KUTIPAN TEKS:
■ ■ ■ ■

Setelah
Fraksi Partai Demokrat melakukan aksi walkout
dari persidangan DPR, kini PDIP dan tiga partai koalisinya juga
menempuh jalan serupa. Cara yang mereka tempuh memang sah dalam
sistem pengambilan keputusan di parlemen. Namun, hal tersebut
mencerminkan kegagalan para politikus untuk mendahulukan
permusyawaratan dalam memutuskan persoalan bangsa dan negara.
Bila
Fraksi Demokrat ngambek
keluar
sidang karena opsi yang mereka usulkan dalam pembahasan RUU Pilkada
tidak memperoleh sambutan seperti yang diinginkan, PDIP bersama PKB,
Hanura, dan Nasdem walkout
karena merasa aspirasinya tak didengar. Namun di balik itu, hal
paling pokok yang melatarbelakanginya adalah karena mereka
memperhitungkan akan kalah dalam pemungutan suara.
PDIP
sebagai peraih suara terbanyak dalam pemilu lalu (19 persen) gagal
menempati posisi ketua DPR karena terganjal oleh UU MD3 yang baru.
Koalisinya bersama tiga partai lain tidak bisa membentuk paket
pemimpin DPR, sedangkan jumlah anggotanya kalah dari Koalisi Merah
Putih (KMP). PDIP juga gagal menarik suara Demokrat, meski
pendekatannya sudah dirintis sejak pembahasan RUU Pilkada, ternyata
tidak menghasilkan kesepakatan karena arogansi kedua pihak.
PDIP
dikabarkan menurunkan presiden terpilih Joko Widodo (Jokowi) untuk
bertemu langsung dengan Susilo Bambang Yudhoyono (SBY), antara lain
membahas kemungkinan dukungan Demokrat dalam pemilihan pemimpin DPR.

■ ■ ■ ■

BAGIAN DATA:
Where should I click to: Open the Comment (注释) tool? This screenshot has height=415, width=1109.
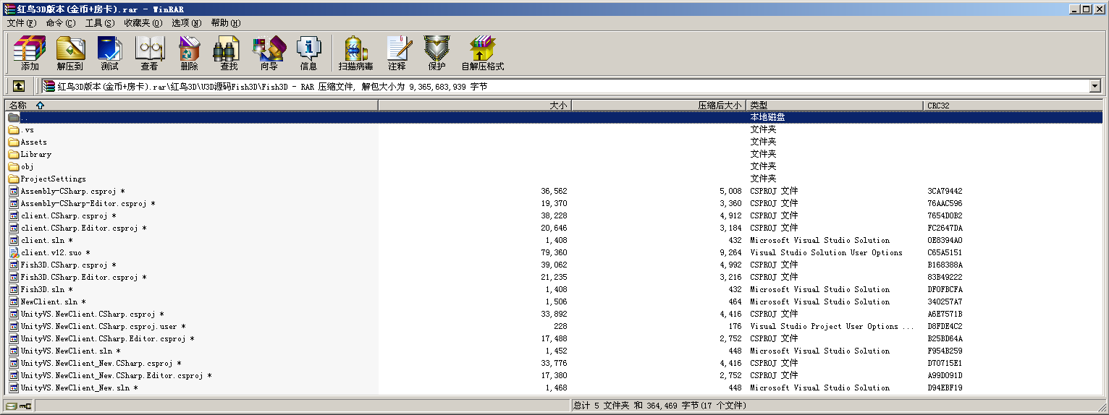click(x=397, y=53)
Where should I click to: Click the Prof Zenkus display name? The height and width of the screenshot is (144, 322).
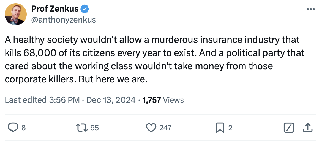[55, 9]
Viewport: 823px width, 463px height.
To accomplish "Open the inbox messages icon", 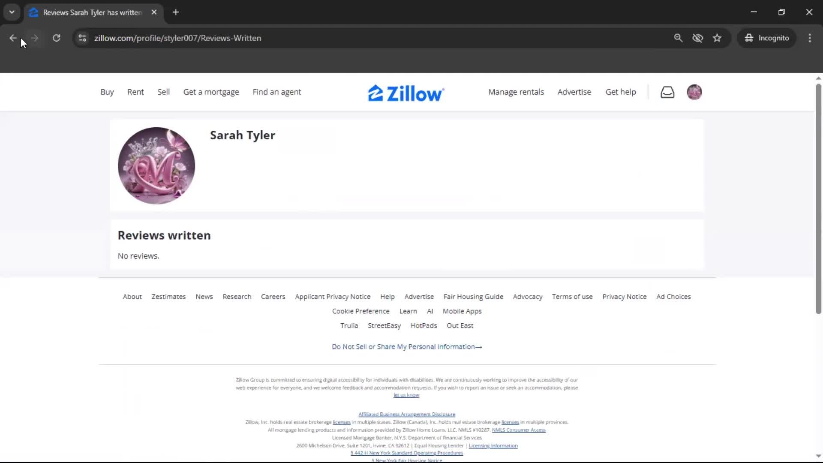I will pyautogui.click(x=667, y=92).
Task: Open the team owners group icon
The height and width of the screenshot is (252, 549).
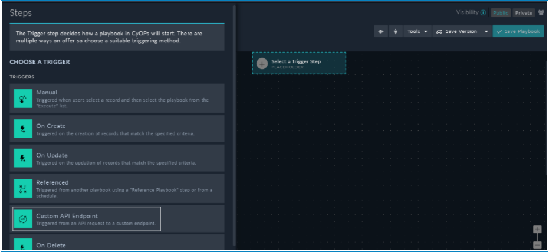Action: click(x=541, y=12)
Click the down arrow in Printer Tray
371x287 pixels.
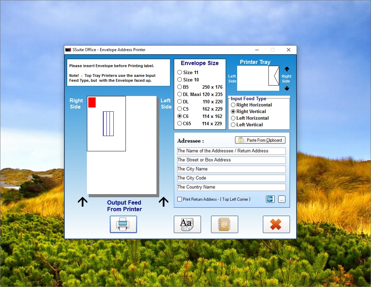tap(287, 88)
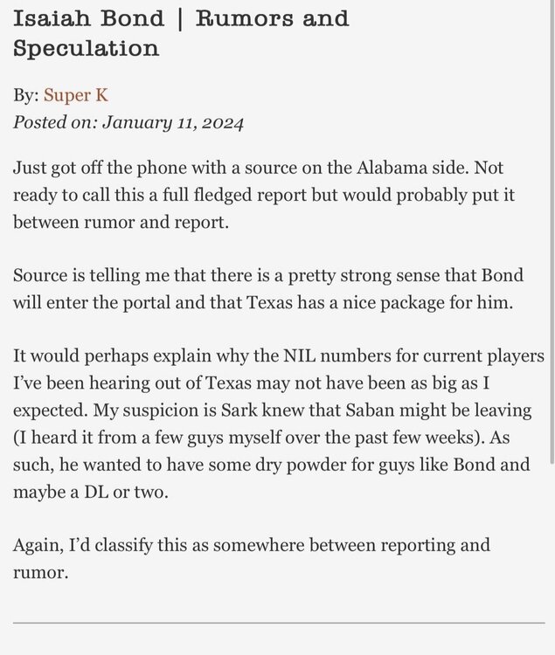The width and height of the screenshot is (555, 655).
Task: Click the Super K author link
Action: click(x=76, y=95)
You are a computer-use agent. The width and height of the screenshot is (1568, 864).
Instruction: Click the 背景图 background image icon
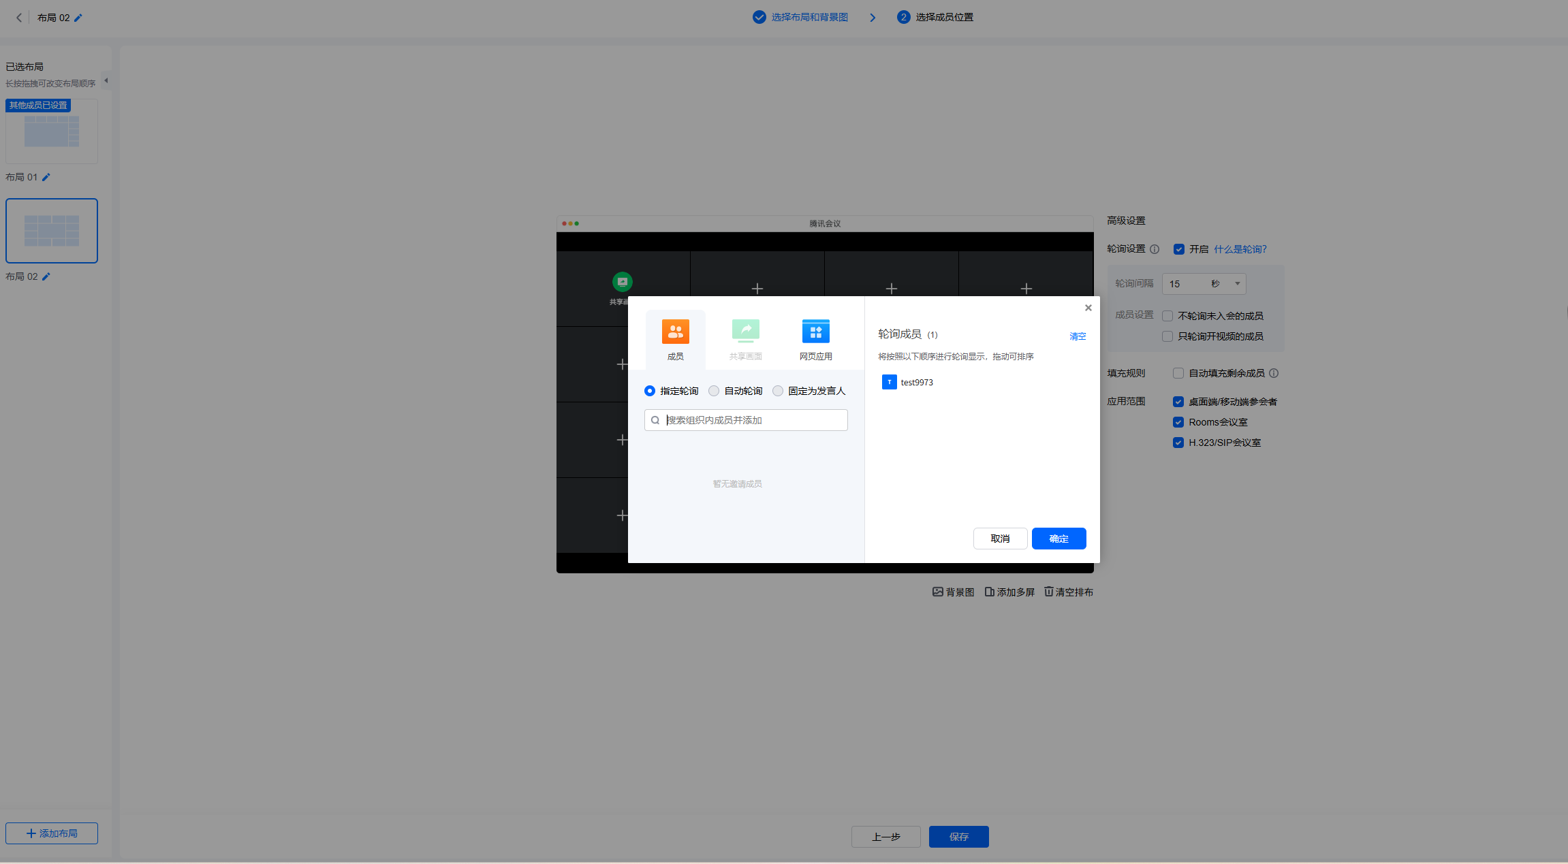(938, 592)
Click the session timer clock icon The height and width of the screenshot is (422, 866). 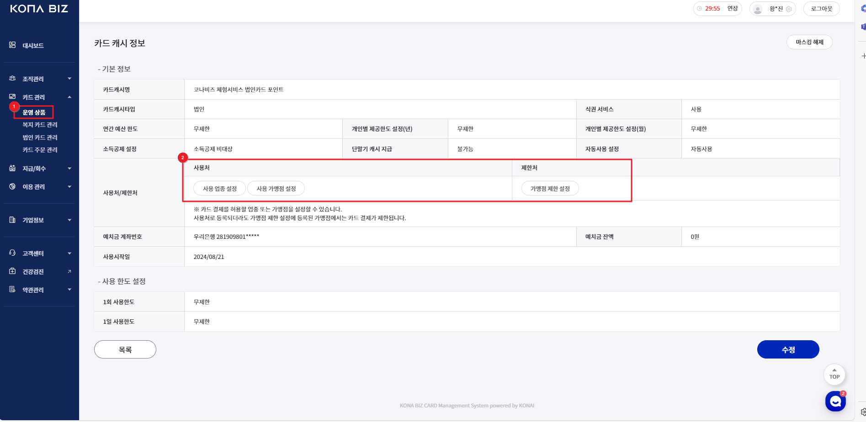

■ ■ ■ ■

SOAL DAN TUGAS:
(a) Menurut kutipan teks tentang aksi walkout di DPR, berapa persen suara yang diraih PDIP dalam pemilu lalu?
(b) Perbarui bagian kutipan teks yang dimulai pada kata-kata "Koalisinya bersama tiga" dan berhenti setelah "pemilihan pemimpin DPR.", dengan mengganti "arogansi" menjadi "keangkuhan".
Catatan di atas tidak diperlukan untuk mengerjakan soal-soal ini.

KUNCI JAWABAN:
(a) 19 persen.

(b)
Koalisinya bersama tiga partai lain tidak bisa membentuk paket
pemimpin DPR, sedangkan jumlah anggotanya kalah dari Koalisi Merah
Putih (KMP). PDIP juga gagal menarik suara Demokrat, meski
pendekatannya sudah dirintis sejak pembahasan RUU Pilkada, ternyata
tidak menghasilkan kesepakatan karena keangkuhan kedua pihak.
PDIP
dikabarkan menurunkan presiden terpilih Joko Widodo (Jokowi) untuk
bertemu langsung dengan Susilo Bambang Yudhoyono (SBY), antara lain
membahas kemungkinan dukungan Demokrat dalam pemilihan pemimpin DPR.